= Malena Mörling =

Swedish-American poet and translator

Malena Mörling (born 1965), is a Swedish-American poet and translator. She is the author of two books of poetry, Ocean Avenue, which won the New Issues Press Poetry Prize in 1998 and Astoria, published by Pittsburgh Press in 2006. In 1999, she received the Rona Jaffe Foundation Writers' Award.

==Early life and education==
Mörling was born in Stockholm, Sweden 1965. She was raised in southern Sweden.

==Career==
She has translated works by the Swedish poet Tomas Tranströmer, the Finland-Swedish poet Edith Södergran and numerous other Swedish poets as well as the American poet Philip Levine into Swedish. She was awarded a John Simon Guggenheim Foundation Fellowship in 2007 and a Lannan Foundation Literary Fellowship in 2010. She is a research associate at the School For Advanced Research on the Human Experience in Santa Fe, New Mexico.

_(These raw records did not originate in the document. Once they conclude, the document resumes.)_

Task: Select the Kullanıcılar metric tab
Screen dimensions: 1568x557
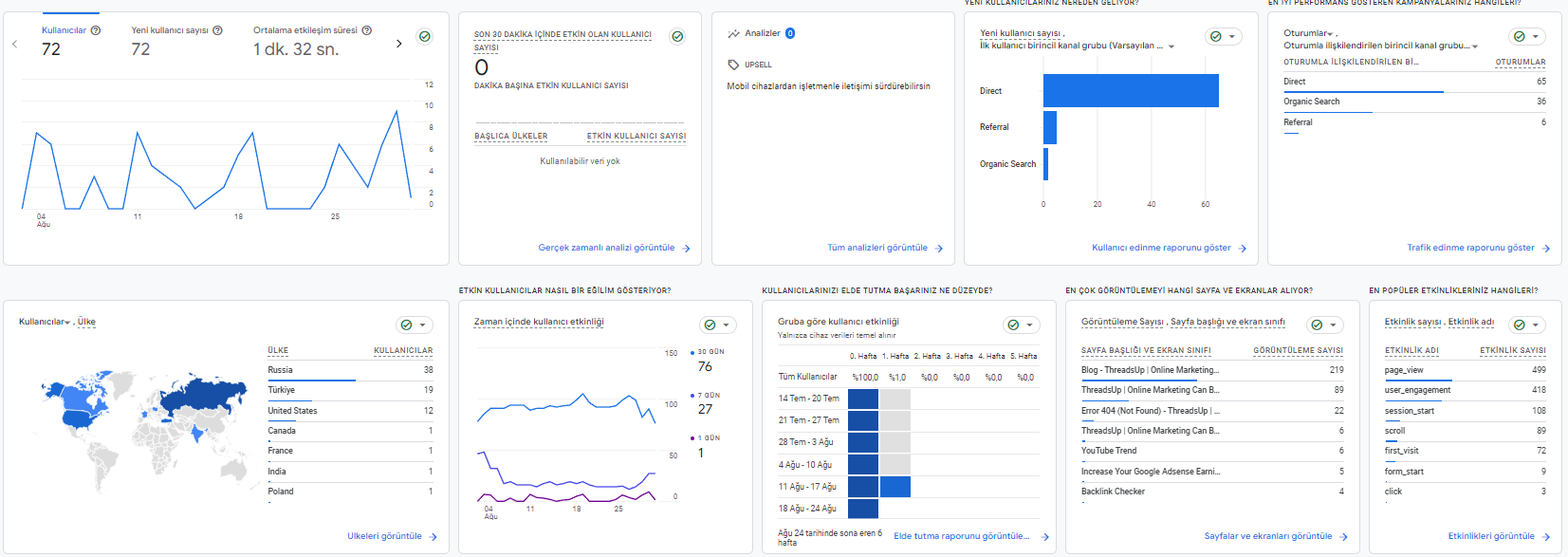Action: point(70,41)
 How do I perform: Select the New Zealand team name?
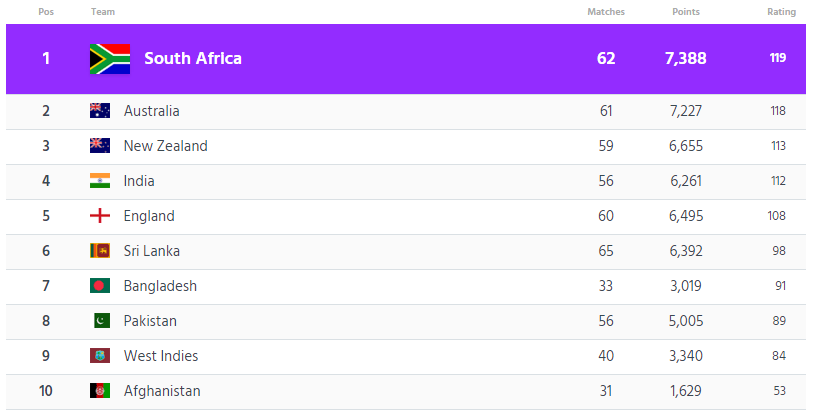(166, 146)
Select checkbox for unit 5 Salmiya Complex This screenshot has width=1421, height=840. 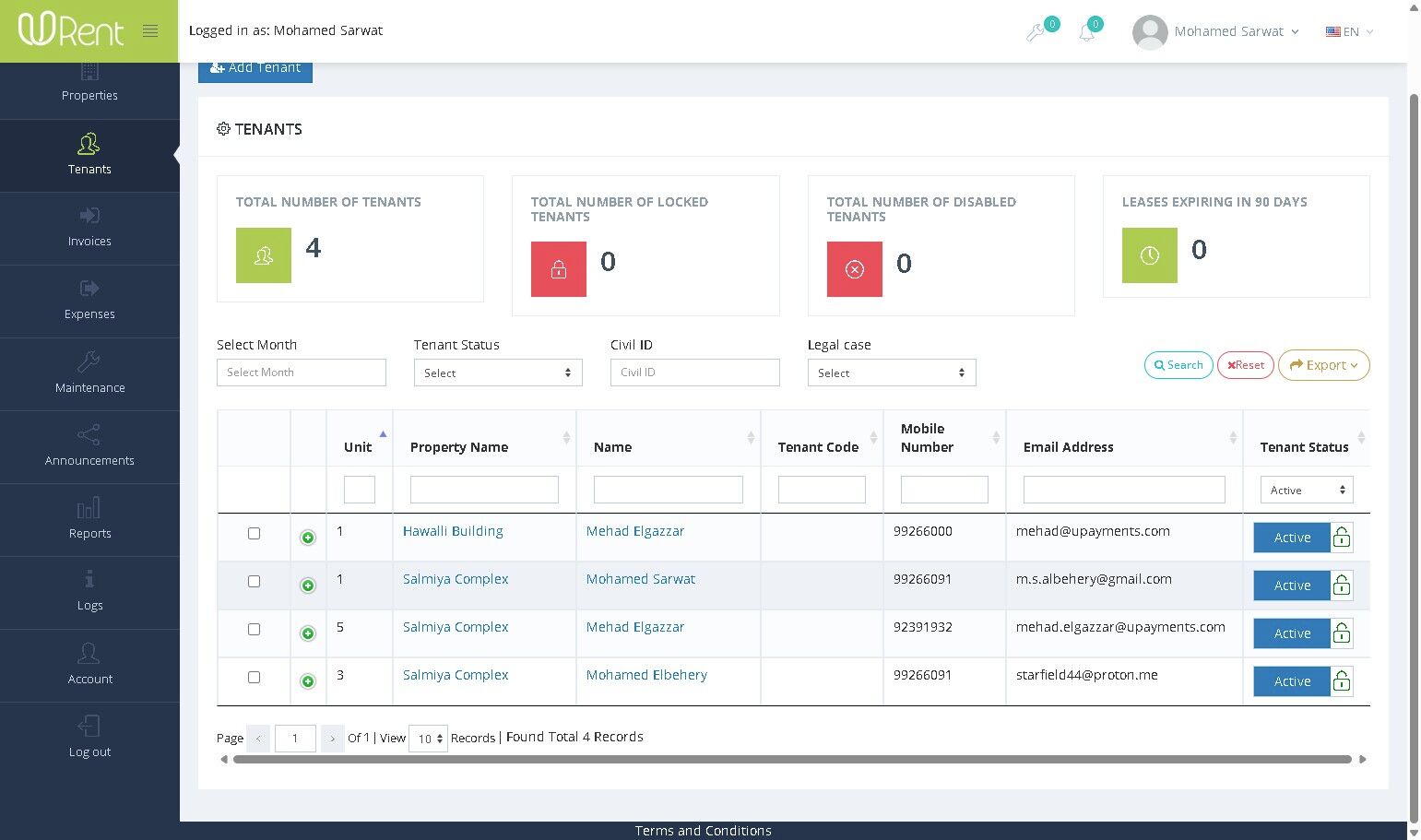(255, 630)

She is currently Professor in the Department of Creative Writing at The University of North Carolina at Wilmington and Core Faculty in The Low Residency MFA program at New England College.

==Reception==
Mörling has received exceptional praise for both "Ocean Avenue" and "Astoria" by editors and poets. Ed Ochester, for The Best American Poetry wrote: "MALENA MÖRLING's poems are low-key, minimalist, utterly unpretentious and yet--how does she do it?--they speak about the central conditions of our lives as few poems do." Gerald Stern wrote: "Malena Mörling's passion is for observing. She sees everything--victims, suicides, lost mothers, compulsive counters, blind women in buses--with a penetrating eye. She is deeply aware of the moment of 'passing through' and it informs her poetry. "Ocean Avenue" is subtle, lovely, and original."